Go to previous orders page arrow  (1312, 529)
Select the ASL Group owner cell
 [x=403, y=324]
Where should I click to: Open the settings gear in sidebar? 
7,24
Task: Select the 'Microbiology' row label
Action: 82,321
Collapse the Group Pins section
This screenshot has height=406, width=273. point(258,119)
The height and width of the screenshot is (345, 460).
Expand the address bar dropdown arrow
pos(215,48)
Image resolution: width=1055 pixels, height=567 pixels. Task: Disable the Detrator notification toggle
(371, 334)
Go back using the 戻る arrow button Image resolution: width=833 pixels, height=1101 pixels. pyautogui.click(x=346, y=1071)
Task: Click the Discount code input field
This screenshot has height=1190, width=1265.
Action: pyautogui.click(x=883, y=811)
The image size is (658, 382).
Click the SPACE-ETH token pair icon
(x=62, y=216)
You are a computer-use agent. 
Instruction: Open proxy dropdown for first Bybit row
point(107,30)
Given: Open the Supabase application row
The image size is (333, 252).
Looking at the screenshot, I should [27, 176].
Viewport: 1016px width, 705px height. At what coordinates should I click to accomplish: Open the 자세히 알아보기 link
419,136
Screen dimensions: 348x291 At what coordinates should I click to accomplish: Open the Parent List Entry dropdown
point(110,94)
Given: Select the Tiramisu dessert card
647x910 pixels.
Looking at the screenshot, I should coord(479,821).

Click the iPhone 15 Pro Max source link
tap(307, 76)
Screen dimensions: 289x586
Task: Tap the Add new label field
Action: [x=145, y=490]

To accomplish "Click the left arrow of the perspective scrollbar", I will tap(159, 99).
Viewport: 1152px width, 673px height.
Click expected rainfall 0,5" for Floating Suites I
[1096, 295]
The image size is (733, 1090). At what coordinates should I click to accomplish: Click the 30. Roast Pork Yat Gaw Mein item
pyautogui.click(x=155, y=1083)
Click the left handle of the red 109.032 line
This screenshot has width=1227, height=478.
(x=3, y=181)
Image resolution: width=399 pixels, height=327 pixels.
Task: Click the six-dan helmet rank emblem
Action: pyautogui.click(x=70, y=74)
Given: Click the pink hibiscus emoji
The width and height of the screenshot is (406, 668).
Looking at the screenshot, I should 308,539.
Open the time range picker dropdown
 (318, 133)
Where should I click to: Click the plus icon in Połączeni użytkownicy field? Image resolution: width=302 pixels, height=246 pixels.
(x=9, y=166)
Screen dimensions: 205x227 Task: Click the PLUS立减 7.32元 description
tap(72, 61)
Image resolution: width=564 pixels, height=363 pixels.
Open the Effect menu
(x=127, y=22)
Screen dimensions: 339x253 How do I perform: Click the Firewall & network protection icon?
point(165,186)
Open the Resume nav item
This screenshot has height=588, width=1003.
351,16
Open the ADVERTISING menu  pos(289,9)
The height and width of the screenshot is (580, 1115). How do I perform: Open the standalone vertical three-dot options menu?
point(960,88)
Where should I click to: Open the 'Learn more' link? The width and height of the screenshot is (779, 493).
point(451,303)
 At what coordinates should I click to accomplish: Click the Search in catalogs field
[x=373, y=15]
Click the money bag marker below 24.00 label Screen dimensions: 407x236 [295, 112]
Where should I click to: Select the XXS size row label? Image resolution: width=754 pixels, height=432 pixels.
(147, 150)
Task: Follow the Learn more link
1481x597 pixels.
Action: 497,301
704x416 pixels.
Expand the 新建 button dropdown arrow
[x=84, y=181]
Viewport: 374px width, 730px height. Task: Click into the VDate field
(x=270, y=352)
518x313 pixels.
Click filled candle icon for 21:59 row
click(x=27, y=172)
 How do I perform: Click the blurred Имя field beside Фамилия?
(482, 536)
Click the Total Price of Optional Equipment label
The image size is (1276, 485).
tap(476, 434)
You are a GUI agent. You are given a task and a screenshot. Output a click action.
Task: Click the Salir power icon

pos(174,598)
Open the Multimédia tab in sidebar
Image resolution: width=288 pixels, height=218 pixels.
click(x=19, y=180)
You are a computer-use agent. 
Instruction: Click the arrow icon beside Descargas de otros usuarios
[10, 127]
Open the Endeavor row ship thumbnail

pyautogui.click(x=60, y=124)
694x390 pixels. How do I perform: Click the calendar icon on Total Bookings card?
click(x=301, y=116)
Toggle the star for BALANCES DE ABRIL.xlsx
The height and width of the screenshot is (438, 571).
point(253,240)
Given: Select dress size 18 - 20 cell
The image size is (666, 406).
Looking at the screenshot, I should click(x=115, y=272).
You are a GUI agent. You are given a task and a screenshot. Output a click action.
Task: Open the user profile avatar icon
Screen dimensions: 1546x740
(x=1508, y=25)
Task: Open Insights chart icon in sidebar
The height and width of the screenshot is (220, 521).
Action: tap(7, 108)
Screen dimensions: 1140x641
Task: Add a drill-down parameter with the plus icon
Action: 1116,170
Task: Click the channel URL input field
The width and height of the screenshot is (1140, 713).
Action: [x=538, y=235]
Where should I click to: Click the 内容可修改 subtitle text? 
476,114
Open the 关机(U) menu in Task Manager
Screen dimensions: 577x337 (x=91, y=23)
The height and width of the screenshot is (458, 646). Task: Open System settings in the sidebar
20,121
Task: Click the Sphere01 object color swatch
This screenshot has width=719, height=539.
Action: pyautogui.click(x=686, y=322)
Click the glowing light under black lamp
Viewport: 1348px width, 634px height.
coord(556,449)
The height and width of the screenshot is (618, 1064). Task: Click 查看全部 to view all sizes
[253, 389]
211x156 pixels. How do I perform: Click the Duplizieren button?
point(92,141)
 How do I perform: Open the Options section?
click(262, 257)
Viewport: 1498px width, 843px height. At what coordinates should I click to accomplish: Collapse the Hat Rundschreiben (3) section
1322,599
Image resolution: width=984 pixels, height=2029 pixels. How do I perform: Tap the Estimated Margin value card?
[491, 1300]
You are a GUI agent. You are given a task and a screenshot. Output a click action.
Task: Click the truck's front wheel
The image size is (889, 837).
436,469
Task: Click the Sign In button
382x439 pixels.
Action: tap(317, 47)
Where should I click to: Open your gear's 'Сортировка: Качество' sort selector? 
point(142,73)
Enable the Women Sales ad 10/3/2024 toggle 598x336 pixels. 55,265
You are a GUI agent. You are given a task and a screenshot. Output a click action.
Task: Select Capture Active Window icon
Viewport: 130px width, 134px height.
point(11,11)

----

Take the rows from the top through the line containing "Action: pyautogui.click(x=883, y=811)" and write them out again, changing "toggle" to "switch" and leaving everything else as it is.

■ **Correct answer**
Go to previous orders page arrow  (1312, 529)
Select the ASL Group owner cell
 [x=403, y=324]
Where should I click to: Open the settings gear in sidebar? 
7,24
Task: Select the 'Microbiology' row label
Action: 82,321
Collapse the Group Pins section
This screenshot has height=406, width=273. point(258,119)
The height and width of the screenshot is (345, 460).
Expand the address bar dropdown arrow
pos(215,48)
Image resolution: width=1055 pixels, height=567 pixels. Task: Disable the Detrator notification switch
(371, 334)
Go back using the 戻る arrow button Image resolution: width=833 pixels, height=1101 pixels. pyautogui.click(x=346, y=1071)
Task: Click the Discount code input field
This screenshot has height=1190, width=1265.
Action: pyautogui.click(x=883, y=811)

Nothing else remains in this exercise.